Прочь достоверность, город этот вовсе не достоверен, и кто только не писал об этом. Какая может быть достоверность, когда время струится по гранитным желобам, мешаясь с водой. Дунь-плюнь, дохни посильнее ветер с залива и смоет это всё великолепие невская вода — так рассуждает всякий начитанный москвич. Он честно конструирует Петербург из Пушкина и Достоевского, добавляет Ахматовой и Блока.
И дунь-плюнь, дохни только ветер перемен и посыплется окалиной со слитка жизни вся русская литература — и нет уже этих книг, лишь только фамилии в учебниках как вехи на болоте.
Петербург — город без оригинала, в который москвич беззаветно влюблён, ведь он был его надеждой в студенческие каникулы, когда надо куда-то ехать, а ехать некуда. Ленинград-Петербург был прибежищем духовности, той духовности, что за Тарковским тянула Бродского и тыкала Эрмитажем в лицо нетрезвого однокурсника. Это было насильственное создание кумира, и если грузинское вино заменяло французское, путешествие на карпатский курорт — горные лыжи в Альпах, то Ленинград замещал не только Венецию, но и всю Европу.

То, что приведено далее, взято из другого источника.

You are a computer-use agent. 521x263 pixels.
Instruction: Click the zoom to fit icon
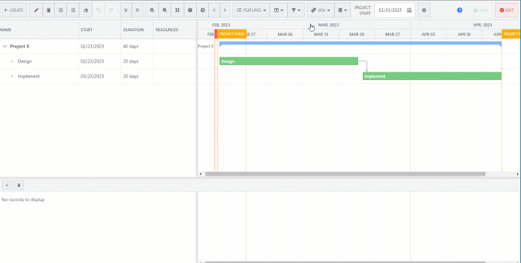pos(176,10)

Женившийся на девушке оттуда не всегда чувствовал себя женившимся на иностранке — не всегда, да часто чувствовал. Говорили бы там люди на эстонском, не было б в т Ом неожиданного. Говорили бы там на литовском или латышском, не было бы такого потрясения — а тут оно было. И именно потому было оно, что жители альтернативного города говорили по-русски, одевались по-советски, а жили хоть несколько медленнее, чем в Москве, но по тем же паспортам. Поэтому путешествие растягивалось, обрастало подробностями, в нём прорастали — читатель, ждёт уж рифмы розы — истории про милиционеров, цитирующих акмеистов. Ах, восклицал москвич про себя — там ведь каждый камень дышит историей и время течёт по гранитным желобам, а из канализационных люков пахнет острым уксусом, а вовсе не переработанной едой. Европа там, бронзовое называется медным и как в час перед концом скачут на мостах старинные кони.

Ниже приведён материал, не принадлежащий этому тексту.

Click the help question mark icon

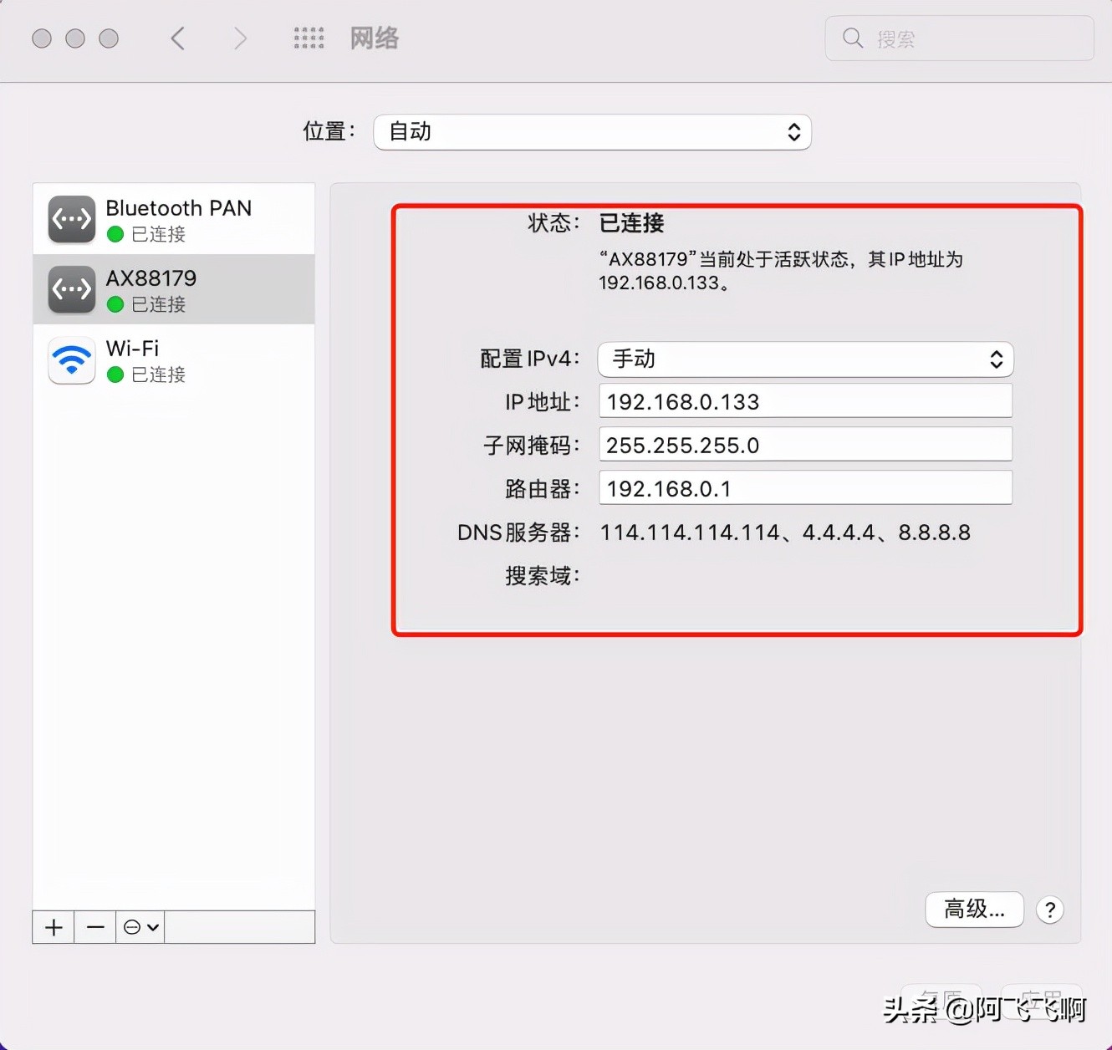pyautogui.click(x=1050, y=910)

Путешествие не только длилось, но и растягивалось. Лев Толстой, рассказывая о своём посещении Герцена в Лондоне, говорил, что был там полтора месяца, а на самом деле — неделю. Но велика и неделя путешественника часто становится равна месяцу, а уж прожив в чужом городе месяц становишься его знатоком.
Детали чужой жизни в неотъемлемом единстве и борьбе, в отрицании чего-то своим отрицанием, совершают переход из количества в неведомое качество. Мифический Ленинград-Петербург назначается центром духовности и плавно перетекает на почётное место.
Итак, я перемещаю фигурку путешественника будто генеральский адъютант, что двигая длинной палкой игрушечные танки в ящике с песком. Одинокий человек переходит через мостик. Это мостик через Мойку — мы вертим головой и смотрим на флаги, рвущиеся на ветру. В другой стороне сочится красным кирпичом груда Спаса на Крови.
И вот уже мы двинулись дальше, фигура, человек, его образ во времени, шагают мимо императорских конюшен, мимо дома с большим трёхцветным флагом. Его простыня идёт волнами, она чересчур большая, а дом маленький, и не российские это цвета, немыслимые в том далёком году). Итак, дом, у которого собираются лаковые автомобили с флажками: чмокают дверцы, и вылезает кто-то с супругой, да другой — не отличимый франт-дипломат с супругой… И кажется оттого, что здесь не послы, а консулы, что и сами их автомобильчики поменьше — несмотря на удельную красоту квадратного метра асфальта.
В странном пинг-понге между столицами мячик перекатился к Москве, отскочил и снова вернулся. Расстояние в семьсот километров всё-таки накладывает свой отпечаток, хотя каждый раз судьба берёт тебя из одного вокзала и после недолгого крибле-крабля помещает в такой же вокзал на расстоянии этих семисот километров. Всякий провинциал выигрывает в качестве оппозиционера. Однако, московский безденежный студент, расплатившись в кассе четырьмя рублями, преодолевал сидя именно эти семьсот километров — и это был для него естественный вариант зимних каникул. Итак, не насторожённая насупившаяся Прибалтика, а город на исчезнувших болотах был домашней заграницей. И москвич тяготел к ней, к легкой чопорности этого города, к квартирным концертам, где слушатели сидят на шкафах, к камню и воде, к говору.
Всё это было ожидаемо, но всё же чуть по-другому, как акцент в русской речи.
И тогда всё было начато и брошено, студенчество отставлено то ли на зиму, то ли на лето, и дождь был тоже особым и заграничным, петербургским, петроградским, питерским, собравшимся в тучи над Блоком и только теперь пролившимся.